1.2.2术中处理手术均采用常规气管内插管静脉复合全麻,中度低温和血液稀释体外循环。心肌保护采用含血心脏停搏液及心包腔内放置冰屑。MVR同时行三尖瓣环缩成型,A组14例,B组21例;左房血栓清除,A组5例,B组6例。两组病例的术中情况无显著性差异(P>0.05)。

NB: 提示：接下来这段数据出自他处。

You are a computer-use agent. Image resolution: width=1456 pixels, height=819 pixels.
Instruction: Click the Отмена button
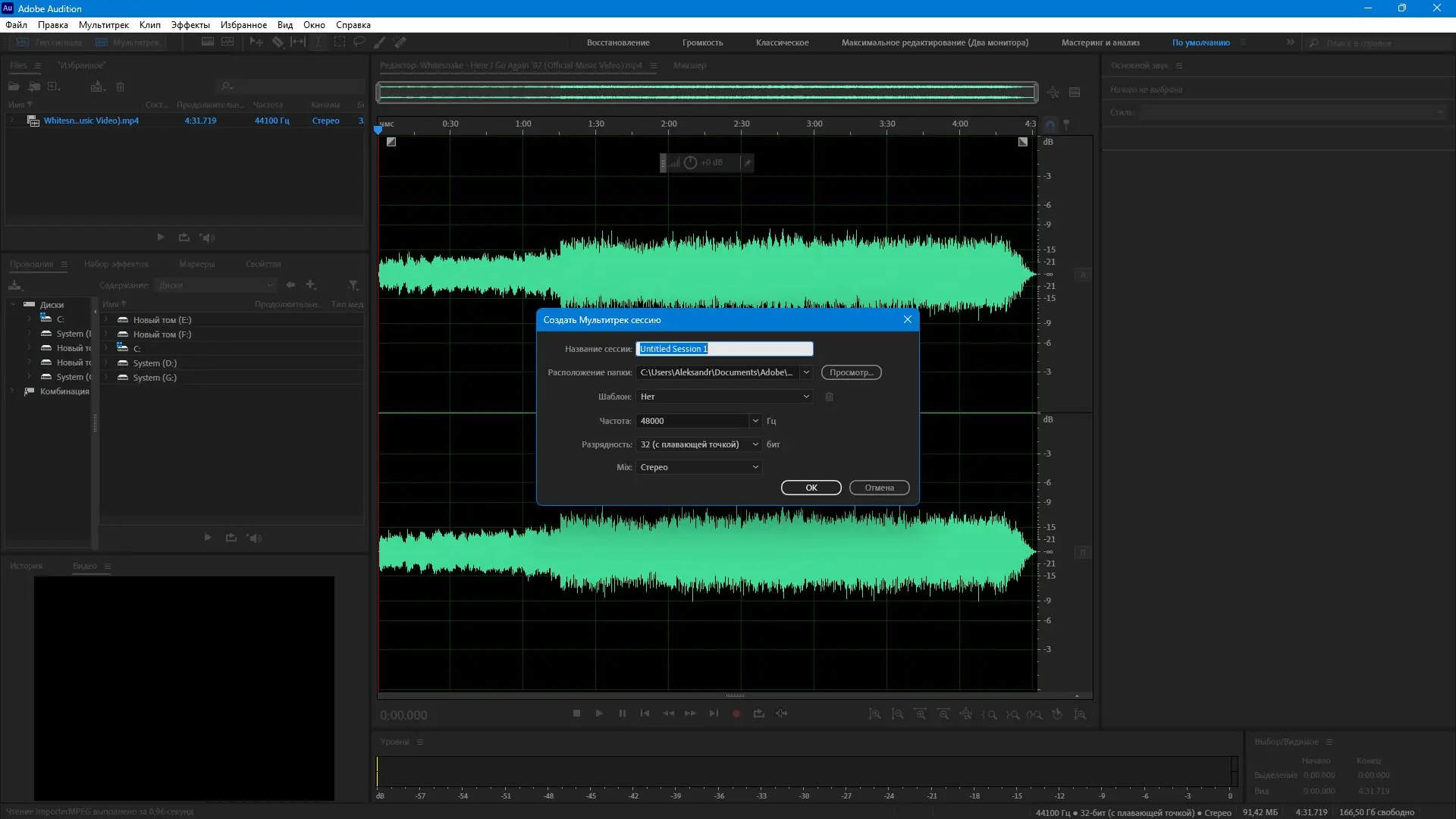click(x=879, y=488)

1.2.3术后处理两组病例术后均继续强心、利尿,维持酸碱和水、电解质平衡,控制感染,降低肺动脉压,静脉滴注钾镁极化液和输血支持治疗7 d。呼吸机辅助呼吸15~36 h,对需要辅助48 h以上而不能拔管者行气管切开术。
1.3统计学处理
采用SPSS13.0统计软件,计量资料以均数±标准差表示,计数资料用百分数表示。两组间数据比较采用多个均数间的两两比较,以P<0.05为有统计学意义。
2结果
术后早期586例行二尖瓣置换患者的总死亡率为2.9%,其中非小左心室的死亡率为1.5%,而小左心室的死亡率为14.5%。小左心室患者中A组死亡5例,病死率为19.2%,其中3例为严重低心排血量综合征继发多器官功能衰竭死亡,1例为顽固性心室颤动导致心跳骤停死亡,1例为术后突发急性右心衰竭死亡;B组死亡4例,病死率为11.1%,其中2例为严重低心排血量综合征导致多器官功能衰竭死亡,1例为突发急性右心衰竭死亡,1例为急性肾功能衰竭死亡。余53例患者正常出院。两组术后早期并发症发病率及病死率见表1。表1小左心室瓣膜置换术后早期A、B组并发症及病死率比较
3讨论
风湿性二尖瓣狭窄的主要病理改变是前后瓣叶交界处粘着融合,造成瓣口狭窄,随后瓣叶、瓣下腱索及乳头肌增粗、钙化、挛缩,进一步加重瓣膜狭窄,使血液在舒张期从左心房注入左心室受限,左心室舒张期充盈量下降,前负荷减少,从而影响到左心室收缩和舒张的功能。二尖瓣慢性狭窄引起的小左心室是左心室对容量负荷减少所产生的一种适应性改变。长期慢性的左心室充盈不足,左心室做功相应减少,部分心肌细胞不做功,而处于类似“冬眠”状态,心排血量降低,患者体力活动受限,从而使部分患者左心室舒张末期内径及左心室舒张末期容积指数明显变小,甚至可能使小左心室发展成左心室萎缩。重度二尖瓣狭窄合并小左心室的患者往往合并有严重的肺动脉高压以及右心功能不全,从而导致肝肾功能不全,营养不良甚至可发展到心脏恶液质综合征。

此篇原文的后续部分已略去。